Тем не менее, несмотря на эти и другие подобные возражения, новые идеи укоренялись, и в течение XIX века концепция равных гражданских прав для представителей различных религий постепенно набирала силу. Ее поддерживало не только постоянно нарастающее давление европейских держав на реформы внутри империи, но и значительная группа реформаторов среди самих турок‑мусульман, пытавшихся привести свою страну в соответствие с тем, что они воспринимали как современное Просвещение. Наконец, в великом рескрипте султана от февраля 1856 года вековые ограничения на немусульман были отменены и подданные османского государства независимо от вероисповедания официально признаны равными.
Этот указ об эмансипации отнюдь не все приняли с восторгом, и не одни лишь мусульмане были им недовольны. Для них, конечно, это означало потерю превосходства, которое они считали своим законным правом. Но и для христиан или по крайней мере для христианского истеблишмента это означало определенную потерю укоренившихся и признанных привилегий. Они оказались равны не только с высшими, но и с низшими. Такое изменение не вполне пришлось им по вкусу .
С предоставлением юридического равенства джизья была официально отменена, и немусульманские подданные получили право на недавно введенную обязательную военную службу. В течение длительного времени, однако, их в действительности не призывали, а налагали на них особый налог, известный как бедель‑и аскери, «военное послабление», заменивший отныне джизью.
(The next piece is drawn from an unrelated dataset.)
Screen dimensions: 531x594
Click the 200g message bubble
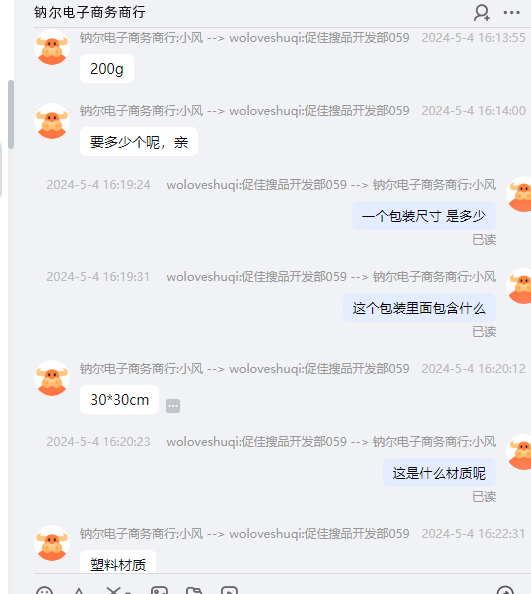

Он взимался таким же образом. К XX веку эта форма дискриминации была также отменена, а призыв на военную службу добавлен к гражданским привилегиям и открыт для немусульманских подданных.
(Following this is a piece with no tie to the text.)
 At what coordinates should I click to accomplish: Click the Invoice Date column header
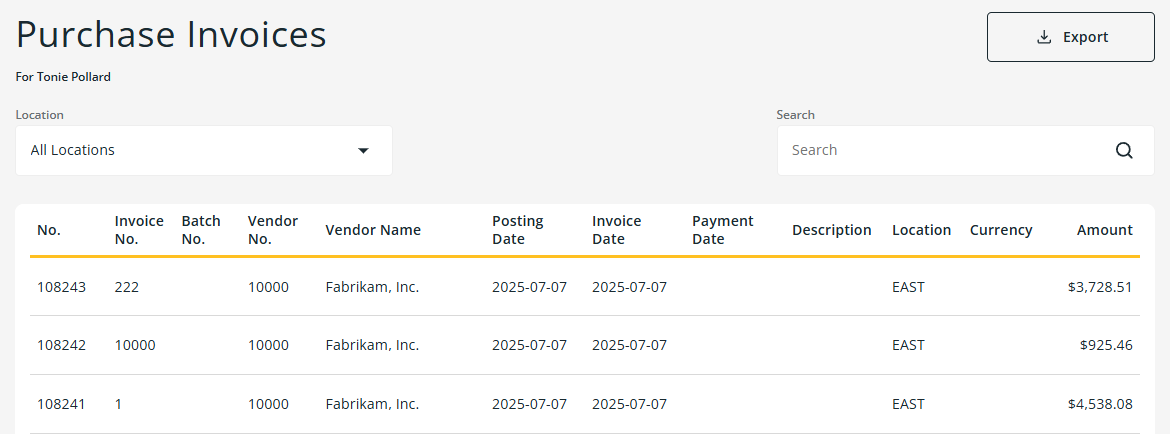coord(617,230)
Оказавшись в благоприятном положении в основном благодаря европейской поддержке, меньшинства в значительной степени полагались на европейскую защиту. Многие получили статус охраняемых лиц, иногда даже гражданство какого‑нибудь государства Европы, и в течение XIX века несколько европейских держав установили фактические протектораты над целыми общинами немусульманских подданных султана. В то же время положение этих подданных осложнялось другими требованиями и стремлениями: к независимости от мусульманского государства, к равноправию внутри него. Все это — иностранное покровительство, внутреннее равноправие, национальное самоопределение — было явно несовместимо друг с другом, а также с основными принципами зиммы. Возникшая в результате напряженность привела к кульминации — но не развязке — драмы полного краха старого порядка.
Конец классической исламской системы и упразднение подчиненного статуса немусульман принесли значительное улучшение в формальное и правовое положение этих общин в своих странах. Фактическое же развитие их эмансипации в эпоху империалистического господства и националистического протеста, светского вызова и исламского ответа — это предмет для иного обсуждения.